India’s sugar industry is calling for a series of policy interventions ahead of the 2025–26 sugar season, citing a projected surge in production and the need to balance domestic supply, ethanol blending targets, and export opportunities. The Indian Sugar and Bio-energy Manufacturers A...
India’s sugar industry is calling for a series of policy interventions ahead of the 2025–26 sugar season, citing a projected surge in production and the need to balance domestic supply, ethanol blending targets, and export opportunities. The Indian Sugar and Bio-energy Manufacturers Association (ISMA), led by President Gautam Goel, has urged the central government to raise ethanol procurement prices, increase the minimum selling price (MSP) of sugar, permit higher diversion of sugar for ethanol, and allow a limited export quota to prevent oversupply and price volatility.
The recommendations come amid expectations of an 18 percent rise in sugar output, driven by favorable monsoon conditions, expanded cane acreage, and improved recovery rates across key producing states.
Key Highlights From ISMA’s Policy Appeal
- India’s sugar production for 2025–26 is projected to reach 34.9 million tonnes, up from 29.5 million tonnes last season
- ISMA recommends diverting 5 million tonnes of sugar for ethanol production, up from 3.4 million tonnes in 2024–25
- The industry seeks approval to export 2 million tonnes of sugar to manage surplus
- ISMA urges a revision in ethanol procurement prices, especially for B-heavy molasses and cane juice-based variants
- The association also calls for an increase in the MSP of sugar to support mill viability and farmer payments
Ethanol Diversion And Blending Targets
India’s ethanol blending program has become a cornerstone of its energy transition strategy, aiming to reduce dependence on imported crude and lower carbon emissions. With over Rs 40,000 crore invested in ethanol production infrastructure, sugar mills are now capable of diverting larger volumes of sugar toward biofuel manufacturing.
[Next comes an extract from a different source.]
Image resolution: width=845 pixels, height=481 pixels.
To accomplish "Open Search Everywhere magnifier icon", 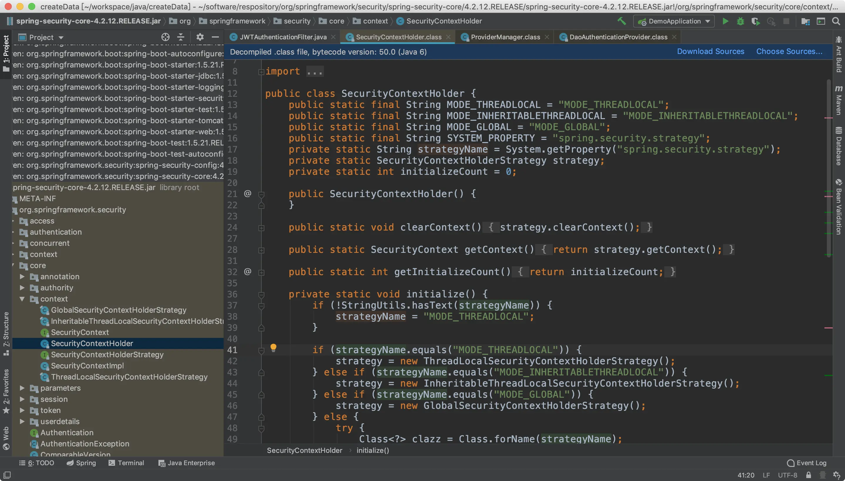I will pyautogui.click(x=836, y=21).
ISMA’s proposal to divert 5 million tonnes of sugar for ethanol in 2025–26 aligns with the government’s target of achieving 20 percent ethanol blending in petrol by 2026. The industry body emphasized that timely approval for diversion volumes is essential to avoid a glut in the sugar market and ensure stable prices.
Ethanol produced from B-heavy molasses and cane juice is more efficient and environmentally friendly, but current procurement prices are seen as insufficient to incentivize production. ISMA has requested a price revision to reflect rising input costs and ensure commercial viability.
Export Quota And Global Market Positioning
With domestic consumption estimated at 28.5 million tonnes, ISMA believes there is room to export up to 2 million tonnes of sugar without disrupting internal supply. In the current 2024–25 season, only 1 million tonnes were permitted for export, despite tight balances.
The association argues that early export approvals will allow mills to lock in favorable global prices and manage inventory more effectively. India has emerged as a reliable supplier in the global sugar market, and maintaining that position requires predictable policy support.
Minimum Selling Price And Mill Sustainability
The MSP of sugar, currently set at Rs 3,100 per quintal, has remained unchanged since 2019. ISMA contends that rising production costs, higher cane prices, and inflationary pressures necessitate an upward revision. A higher MSP would enable mills to meet their financial obligations to farmers and sustain operations without resorting to distress sales.
The association also highlighted that several states, including Uttar Pradesh and Maharashtra, have increased cane prices, further squeezing mill margins. Without a corresponding rise in sugar MSP, mills may struggle to remain solvent, especially smaller units with limited ethanol capacity.
Regional Production Trends
ISMA’s preliminary estimates show strong growth in sugar output across major states:
- Maharashtra: 13.26 million tonnes, up from 9.33 million tonnes
- Uttar Pradesh: 10.25 million tonnes
- Karnataka: 6.61 million tonnes
Improved rainfall and better agronomic practices have contributed to higher yields and recovery rates, reinforcing the need for proactive policy adjustments.
Forward Outlook
As India prepares for a bumper sugar season, the industry’s appeal for ethanol price revision, MSP hike, and export quota reflects a broader need for integrated policy planning. Timely decisions will not only stabilize the domestic market but also support India’s energy goals and global trade commitments.